A new survey conducted by the Dana-Farber Cancer Institute shows more than half of young breast cancer survivors overestimated their risk for developing treatment-related infertility problems.
Nearly 700 members of the advocacy organization Young Survival Coalition Group who were 40 years old or younger were surveyed. More than half of the respondents, or 57 percent, said they were concerned about being infertile as a result of cancer treatments they had undergone.
Past research has revealed that few women in this age group go through menopause because of standard treatment, and some studies even show a zero-percent incidence in patients.
Ann H. Partridge, M.D., says this study should serve as a wakeup call for health care providers.
"We don't have a great system for educating these women and showing them data -- even if incomplete -- about these questions and advising them on what they can consider to attempt to preserve fertility," says Dr. Partridge."[Women's] risk perceptions are likely grossly exaggerated; there is room for education here."

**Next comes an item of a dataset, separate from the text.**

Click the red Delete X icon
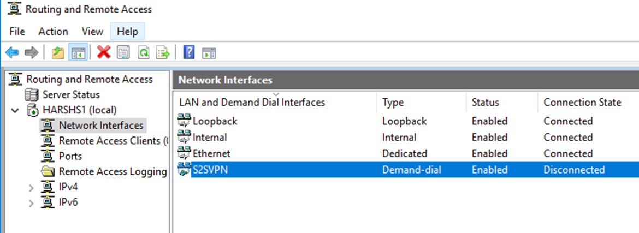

Doctors often assume infertility concerns are more prevalent in younger women with less-advanced stages of cancer. However, research shows that infertility is an issue for women who have a desire to bear children, regardless of age or cancer stage.
Dr. Partridge also says the effects of older treatments are fairly well known, but there is less information on the more modern ways of delivering chemotherapy.
The study was presented at the San Antonio Breast Cancer Symposium. Researchers say it is the largest study to date that addresses infertility and menopausal concerns among young women with breast cancer.